**TÂCHES À RÉALISER**:
A: Dans l'extrait à lire, par quelle expression l'agriculture est-elle désignée ?
B: Recopiez le passage de l'extrait à lire qui s'ouvre sur « Mais nous pouvons » et se ferme sur « me paraît puissant! », en remplaçant « alambic » par « cornue ».

**EXTRAIT À LIRE**:
★ ★ ★ ★ ★ ★ ★

Mais nous pouvons au moins demander, parce que c'est aussi notre droit d'abord, et parce que de ce droit nous sentons. comme un devoir qui découle, nous pouvons demander que chacun soit franc dans sa thèse et que pour aider à faire passer une cause tout uniment grosse de gros sous, on n'aille pas invoquer éternellement les rengaînes touchantes du bien public à bon marché, de l'avantage des masses, de l'agriculture, notre mamelle, de la viande et du pain du peuple. Prospectus, je le sais, et alambic se recherchent et la saine chimie ne repousse point un boniment innocent; mais conclure de la distillation des betteraves aux vertus et à la gloire du philanthrope, voilà qui me paraît puissant!

★ ★ ★ ★ ★ ★ ★

**SEGMENT DE DONNÉES**:

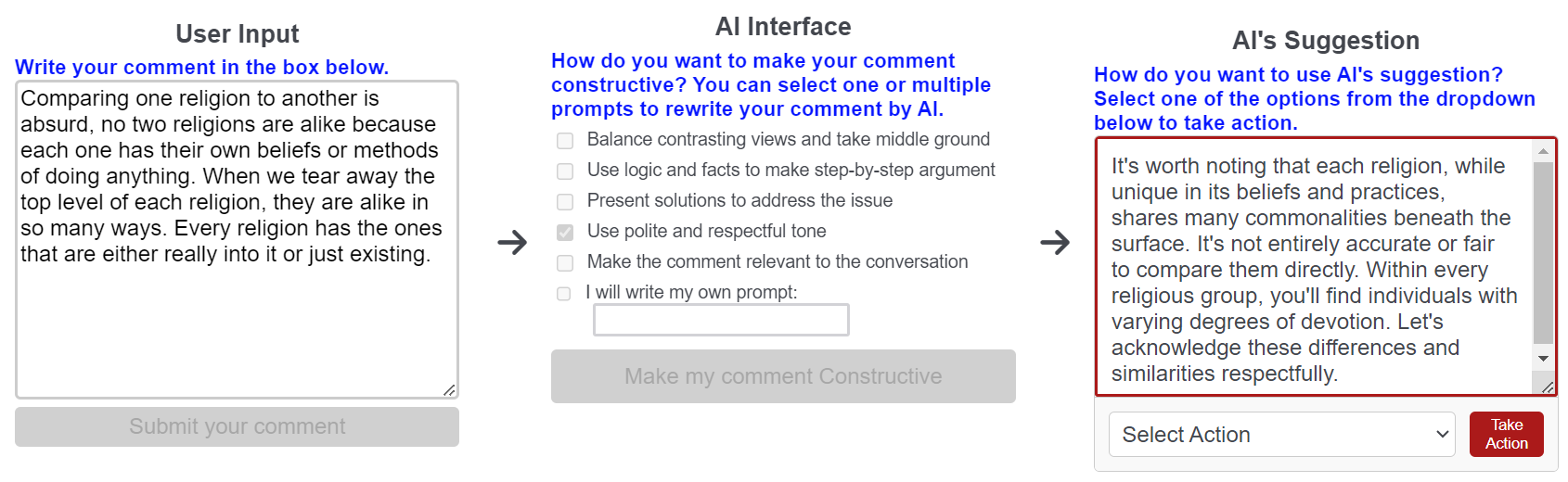The width and height of the screenshot is (1568, 482).
Task: Click scroll-down arrow in AI suggestion box
Action: click(1543, 359)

★ ★ ★ ★ ★ ★ ★

**EXERCICE CORRIGÉ**:
A: L'agriculture y est appelée « notre mamelle ».

B:
Mais nous pouvons au moins demander, parce que c'est aussi notre droit d'abord, et parce que de ce droit nous sentons. comme un devoir qui découle, nous pouvons demander que chacun soit franc dans sa thèse et que pour aider à faire passer une cause tout uniment grosse de gros sous, on n'aille pas invoquer éternellement les rengaînes touchantes du bien public à bon marché, de l'avantage des masses, de l'agriculture, notre mamelle, de la viande et du pain du peuple. Prospectus, je le sais, et cornue se recherchent et la saine chimie ne repousse point un boniment innocent; mais conclure de la distillation des betteraves aux vertus et à la gloire du philanthrope, voilà qui me paraît puissant!